Honeywell’s SMX was developed by the company’s cyber security experts based on field experience across global industrial sites and feedback from Honeywell User Group customers. Honeywell has one of the largest industrial cyber security research capabilities in the process industry, including an advanced cyber security lab near Atlanta. Honeywell also partners with cyber security leaders, including Microsoft, Intel Security and Palo Alto Networks, among others, to develop new, highly-effective industrial threat detection techniques.
Contractors “check-in” their USB drive by plugging it into an SMX Intelligence Gateway. The ruggedized industrial device analyzes files using a variety of techniques included with Honeywell’s Advanced Threat Intelligence Exchange (ATIX), a secure, hybrid-cloud threat analysis service.

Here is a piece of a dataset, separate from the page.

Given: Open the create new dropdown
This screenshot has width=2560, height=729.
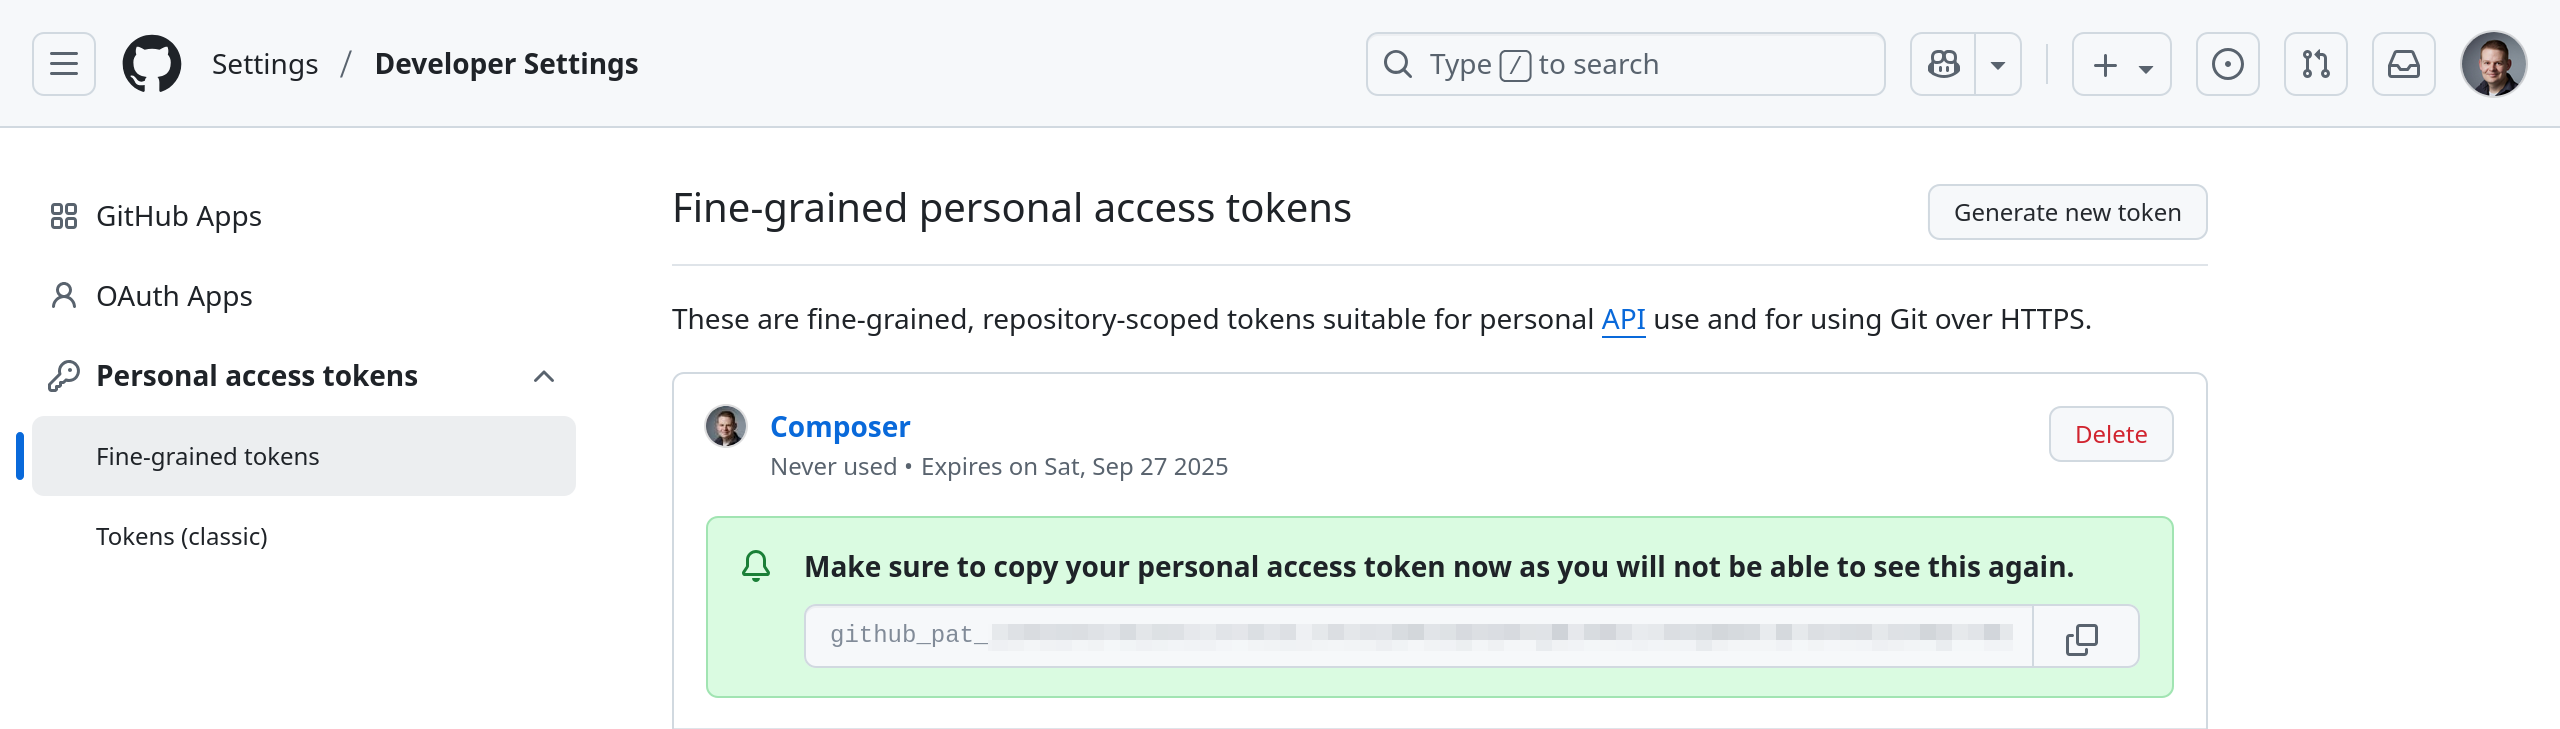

SMX Client Software installed on plant Windows devices provides another layer of protection, controlling which USB devices are allowed to connect, preventing unverified USB removable media drives from being mounted, and stopping unverified files from being accessed. SMX also logs USB device connectivity and file access, providing a valuable audit capability.
“For most plants, the proliferation of removable media and USB devices is unavoidable, but the security risks they bring don’t have to be,” said Knapp. “We know our customers have limited resources to maintain another system, so Honeywell manages SMX for them. SMX never connects to our customers’ process control networks. From a system administration perspective, it’s like it’s not even there.”
Managed and maintained directly by Honeywell, SMX provides the easy and secure solution to USB security in industrial plants. It helps prevent the spread of malware through removable media; stops unverified files being read by Windows hosts; and, through the private ATIX connection, provides continually updated threat information and advanced analytics to help detect advanced, targeted, and zero-day malware.